The first thing that doctors swear to do is uphold the Hippocratic Oath which deplores quackery in all forms by making doctors promise to “first do no harm.” So it would be unethical for any doctor to recommend a treatment that wasn’t “evidenced-based.” This may explain why doctors fret about suggesting relaxation techniques, meditation and yoga as a prescription for problems they suspect might be stress-related. These methods are hard to study (particularly in double-blind studies) and we just don’t have enough rock-solid evidence to support their use as a substitute for a pharmaceutical approach, which we have TONS of evidence to support.
Yet when it comes to stress-related, psychosomatic illness, these mind/body methods may in certain cases be the only treatments that actually address the SOURCE of the problem and certainly the only ones that can make the promise to “first do no harm.” Most pharmaceutical (evidenced-based) treatments include side effects. (Even antibiotics have side effects: think yeast infections.) And yet, there was a time, not so long ago, when taking an antibiotic to cure ulcers was NOT considered to be “evidenced-based.” It took an Australian scientist to drink a foul concoction containing a ton of H.pylori bacteria, (and then recover from the resulting ulcer by taking antibiotics) to convince the rest of the world that this form of treatment worked.
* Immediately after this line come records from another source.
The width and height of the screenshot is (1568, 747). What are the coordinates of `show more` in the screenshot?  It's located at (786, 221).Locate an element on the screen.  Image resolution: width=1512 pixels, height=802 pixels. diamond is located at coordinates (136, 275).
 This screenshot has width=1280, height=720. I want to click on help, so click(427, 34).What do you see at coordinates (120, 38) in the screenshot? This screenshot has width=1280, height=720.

So what is and what is not considered “evidenced based medicine” is shifting all the time.*
But, if you think you have an ulcer, by all means see your doctor. And you should absolutely follow his or her “evidenced based” advice, because an ulcer, if left untreated, could become life-threatening. So take the antibiotics or whatever treatment is suggested to remove the immediate threat of something much worse happening to you if you don’t. Still, take into account whether you think stress might be a factor in your condition. If you do, consider integrating some of the interventions I described above, like meditation, yoga, and relaxation techniques as an adjunct to whatever your doctor advises you to do as well.
*For example the CDC is NO LONGER recommending that men get PSA tests to test for prostate cancer who have no symptoms of prostate cancer. In this case, evidence based medical advice is shifting.
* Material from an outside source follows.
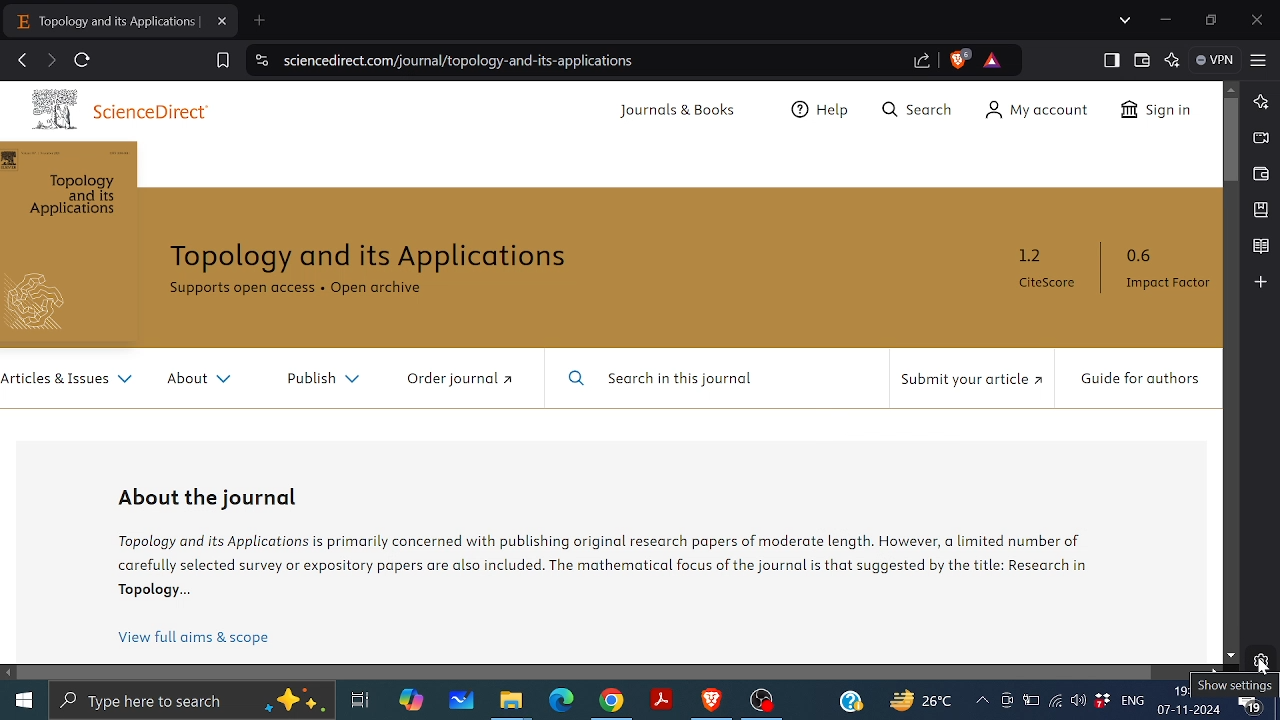  I want to click on Battery, so click(1032, 705).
So it’s quite possible, that at some point in the future, there might be a shift in regards to stress in ulcers. Already gastroenterologists are practicing what is being called “psycho-gastroenterology” where they recognize the mind/body component in their patient’s illnesses and are now prescribing anti-depressants to some people with irritable bowel syndrome.
This is one of those classic off-label applications of a pharmaceutical drug that doctors are allowed to do, if they believe that the prescription will help their patients in any way. When you have enough success with these off-label uses, the pharmaceutical company who makes it is highly motivated to run a double blind study to prove it. Now you have the same medicine (usually with a new name) used to treat something entirely different than what it was originally designed to treat. This happened when one pharmaceutical company started repackaging a particular anti-depressant as a treatment for social anxiety. This is how evidence-based medicine shifts.
Keep in mind, it’s the open-minded doctor who makes these connections and DOESN’T practice evidence-based medicine (by prescribing something off-label) that sometimes leads to a breakthrough that becomes evidenced-based. That’s exactly what happened with antibiotics and ulcers.